4 Conclusions and Discussions

This paper presents a DEDS modeling approach to capture the manufacturing system dynamics under production disturbances. A gPC-based optimization and control approach is proposed to realize a smart and resilient shop floor by providing responsive production planning strategies. The contributions of the paper are summarized as follows:

  1. The core issues of characterizations of nonstationary behaviors and uncertainties in manufacturing systems have been addressed using a gPC-based DEDS model.

  2. A gPC-based differential evolution global optimization tool is further developed. It provides instantaneous optimization and control of the shop floor activities to enhance the system’s resilience against unforeseen catastrophic events.

  3. The experimental case study suggests that the proposed gPC-SRPOC approach maintains the system production when the systems undergo intermittent material flow shortages without significant system downtime. In addition, this approach avoids large sampling efforts to save computation time and performs consistently compared to the existing random sampling methods MCPOC. Overall, the presented method captures the variations and uncertainties for responsive strategic planning on the shop floor, mitigating the impacts of disruptive events to enhance the system’s resilience.

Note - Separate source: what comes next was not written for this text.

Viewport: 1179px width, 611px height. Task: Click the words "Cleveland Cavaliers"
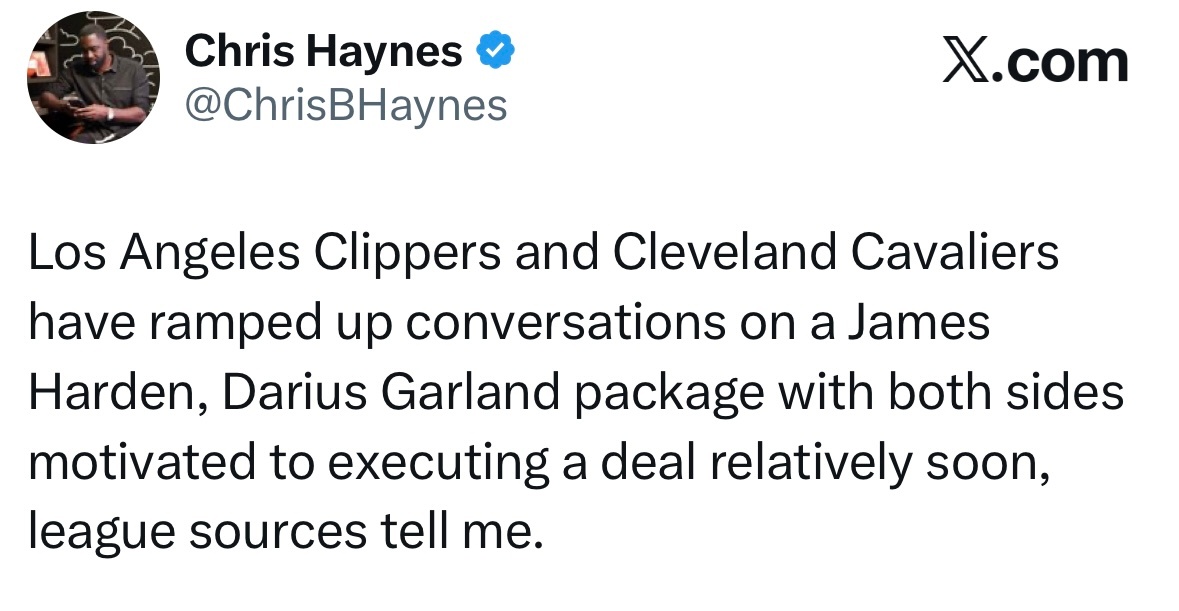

Currently, the presented approach focuses on the I-stage system, which is a general presentation for most manufacturing factory platforms. However, further investigations are needed to implement gPC-SRPOC into manufacturing systems with various structures, such as custom workshops and flexible manufacturing systems which are with more complex logistics and manufacturing processes (e.g., feedback material flows into earlier workstations). The DEDS model needs to be extended for such scenarios. In addition, approaches such as Bayesian inference and Markov chain Monte Carlo need to be incorporated for further uncertainty quantifications.

Acknowledgment

This work is supported by the National Science Foundation (Award Number 2119334) of the United States.

Conflict of Interest

There are no conflicts of interest.

Data Availability Statement

The datasets generated and supporting the findings of this article are obtainable from the corresponding author upon reasonable request.